Newsom also signed a law on Wednesday making it easier for people who are still on their parents' health plans to keep their medical treatment secret. State and federal law already provide privacy protections for people who are not the primary policyholder on a health insurance plan. But state Assemblyman David Chiu, a Democrat from San Francisco, said patients had to request that confidentiality, and the law has not been consistently enforced.

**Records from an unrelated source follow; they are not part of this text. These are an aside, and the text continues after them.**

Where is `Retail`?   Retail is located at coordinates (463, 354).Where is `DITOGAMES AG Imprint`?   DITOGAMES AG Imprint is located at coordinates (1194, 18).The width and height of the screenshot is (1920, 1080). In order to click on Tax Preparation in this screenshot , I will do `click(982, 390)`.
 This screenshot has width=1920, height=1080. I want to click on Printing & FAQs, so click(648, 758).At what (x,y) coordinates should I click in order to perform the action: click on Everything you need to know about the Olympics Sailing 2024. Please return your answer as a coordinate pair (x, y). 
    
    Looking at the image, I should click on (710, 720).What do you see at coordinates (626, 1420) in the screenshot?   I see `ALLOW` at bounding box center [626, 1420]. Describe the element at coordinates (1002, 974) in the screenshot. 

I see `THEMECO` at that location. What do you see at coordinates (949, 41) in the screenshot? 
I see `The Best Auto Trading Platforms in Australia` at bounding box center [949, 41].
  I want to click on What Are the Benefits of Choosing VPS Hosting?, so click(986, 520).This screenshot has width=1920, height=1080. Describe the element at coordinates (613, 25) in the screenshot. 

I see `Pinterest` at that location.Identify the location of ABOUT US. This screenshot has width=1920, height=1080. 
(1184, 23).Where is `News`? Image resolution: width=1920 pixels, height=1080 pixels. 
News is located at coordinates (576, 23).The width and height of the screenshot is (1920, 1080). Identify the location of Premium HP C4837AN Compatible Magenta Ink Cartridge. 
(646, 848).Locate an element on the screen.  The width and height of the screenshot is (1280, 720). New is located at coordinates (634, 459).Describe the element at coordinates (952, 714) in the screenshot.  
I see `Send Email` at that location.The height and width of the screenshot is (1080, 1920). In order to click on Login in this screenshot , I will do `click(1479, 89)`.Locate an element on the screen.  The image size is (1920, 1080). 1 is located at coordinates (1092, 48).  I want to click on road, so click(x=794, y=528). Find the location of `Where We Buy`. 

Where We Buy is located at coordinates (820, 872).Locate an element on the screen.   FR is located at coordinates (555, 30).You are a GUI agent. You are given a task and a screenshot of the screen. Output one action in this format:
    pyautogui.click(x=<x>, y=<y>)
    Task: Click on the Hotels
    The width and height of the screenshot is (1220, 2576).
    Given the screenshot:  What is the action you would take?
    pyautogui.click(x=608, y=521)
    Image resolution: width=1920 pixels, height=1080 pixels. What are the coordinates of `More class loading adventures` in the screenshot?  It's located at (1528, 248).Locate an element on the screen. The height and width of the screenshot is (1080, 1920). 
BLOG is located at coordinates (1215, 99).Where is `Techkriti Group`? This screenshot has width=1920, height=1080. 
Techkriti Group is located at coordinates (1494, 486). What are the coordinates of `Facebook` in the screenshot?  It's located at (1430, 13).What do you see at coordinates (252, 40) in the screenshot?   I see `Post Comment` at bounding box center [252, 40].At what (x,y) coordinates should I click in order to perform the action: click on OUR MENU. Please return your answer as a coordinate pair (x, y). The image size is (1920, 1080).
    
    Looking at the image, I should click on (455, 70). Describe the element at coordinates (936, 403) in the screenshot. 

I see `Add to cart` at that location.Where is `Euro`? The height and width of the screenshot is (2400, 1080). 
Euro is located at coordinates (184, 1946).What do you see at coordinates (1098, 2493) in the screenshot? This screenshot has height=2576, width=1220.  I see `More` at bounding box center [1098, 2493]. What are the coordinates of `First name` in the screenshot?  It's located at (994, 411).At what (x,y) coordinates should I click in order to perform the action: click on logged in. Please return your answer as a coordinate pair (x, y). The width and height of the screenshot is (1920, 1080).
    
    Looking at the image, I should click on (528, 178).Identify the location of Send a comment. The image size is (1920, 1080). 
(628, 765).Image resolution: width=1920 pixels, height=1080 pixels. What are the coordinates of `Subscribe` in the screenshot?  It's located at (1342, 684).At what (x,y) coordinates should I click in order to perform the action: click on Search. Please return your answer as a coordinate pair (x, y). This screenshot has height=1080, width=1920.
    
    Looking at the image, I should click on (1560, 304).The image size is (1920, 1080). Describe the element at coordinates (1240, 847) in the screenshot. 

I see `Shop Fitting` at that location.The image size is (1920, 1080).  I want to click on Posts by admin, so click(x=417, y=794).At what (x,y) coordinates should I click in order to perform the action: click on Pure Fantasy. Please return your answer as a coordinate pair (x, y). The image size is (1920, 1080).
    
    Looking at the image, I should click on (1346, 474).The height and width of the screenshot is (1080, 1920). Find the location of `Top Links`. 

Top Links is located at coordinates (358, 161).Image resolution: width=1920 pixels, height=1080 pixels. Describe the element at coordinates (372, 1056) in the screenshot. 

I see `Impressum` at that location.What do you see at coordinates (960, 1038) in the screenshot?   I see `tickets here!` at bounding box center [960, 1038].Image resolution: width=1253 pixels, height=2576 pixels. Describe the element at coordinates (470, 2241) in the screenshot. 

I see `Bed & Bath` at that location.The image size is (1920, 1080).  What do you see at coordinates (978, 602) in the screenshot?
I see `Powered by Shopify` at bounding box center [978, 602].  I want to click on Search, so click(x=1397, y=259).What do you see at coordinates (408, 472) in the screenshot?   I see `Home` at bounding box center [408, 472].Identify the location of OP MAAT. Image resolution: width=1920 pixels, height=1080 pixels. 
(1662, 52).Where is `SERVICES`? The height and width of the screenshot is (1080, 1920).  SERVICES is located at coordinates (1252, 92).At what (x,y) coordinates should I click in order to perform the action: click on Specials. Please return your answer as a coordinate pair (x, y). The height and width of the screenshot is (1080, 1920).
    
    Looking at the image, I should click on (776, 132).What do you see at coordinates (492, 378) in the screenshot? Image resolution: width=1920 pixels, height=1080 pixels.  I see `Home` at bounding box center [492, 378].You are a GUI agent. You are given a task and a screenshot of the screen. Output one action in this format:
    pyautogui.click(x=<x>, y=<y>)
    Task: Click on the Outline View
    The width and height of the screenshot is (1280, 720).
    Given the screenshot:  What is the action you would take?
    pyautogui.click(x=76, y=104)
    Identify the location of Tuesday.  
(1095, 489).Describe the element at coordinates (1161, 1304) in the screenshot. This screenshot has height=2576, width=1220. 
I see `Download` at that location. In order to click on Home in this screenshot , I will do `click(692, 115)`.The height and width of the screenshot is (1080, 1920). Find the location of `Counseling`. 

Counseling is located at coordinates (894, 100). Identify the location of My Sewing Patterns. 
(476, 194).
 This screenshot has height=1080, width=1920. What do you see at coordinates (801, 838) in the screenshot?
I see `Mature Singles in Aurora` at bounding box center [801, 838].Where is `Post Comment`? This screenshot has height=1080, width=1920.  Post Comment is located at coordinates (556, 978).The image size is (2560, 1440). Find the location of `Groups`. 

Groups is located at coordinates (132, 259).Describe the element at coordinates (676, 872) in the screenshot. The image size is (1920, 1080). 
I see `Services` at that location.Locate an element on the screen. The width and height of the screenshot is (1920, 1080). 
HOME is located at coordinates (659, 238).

This new law, authored by Chiu, requires insurance companies in California to automatically keep certain medical procedures confidential — including abortions. Chiu said the bill is important now because the federal Affordable Care Act lets people stay on their parents' health insurance plans until age 26.

“This violation of privacy has put them in a terrible and, in some instances, an even dangerous position,” Chiu said. “If you're receiving sensitive health services, only you should get confidential communications about it.”

Jonathan Keller, president of the California Family Council, said the bill should have distinguished between a 25-year-old on their parents' health plan and a 12-year-old.

“Parents should be consulted before their minor children are given life-altering medical treatment," he said. "It's deeply concerning that the Legislature and the governor continue to usurp parental authority.”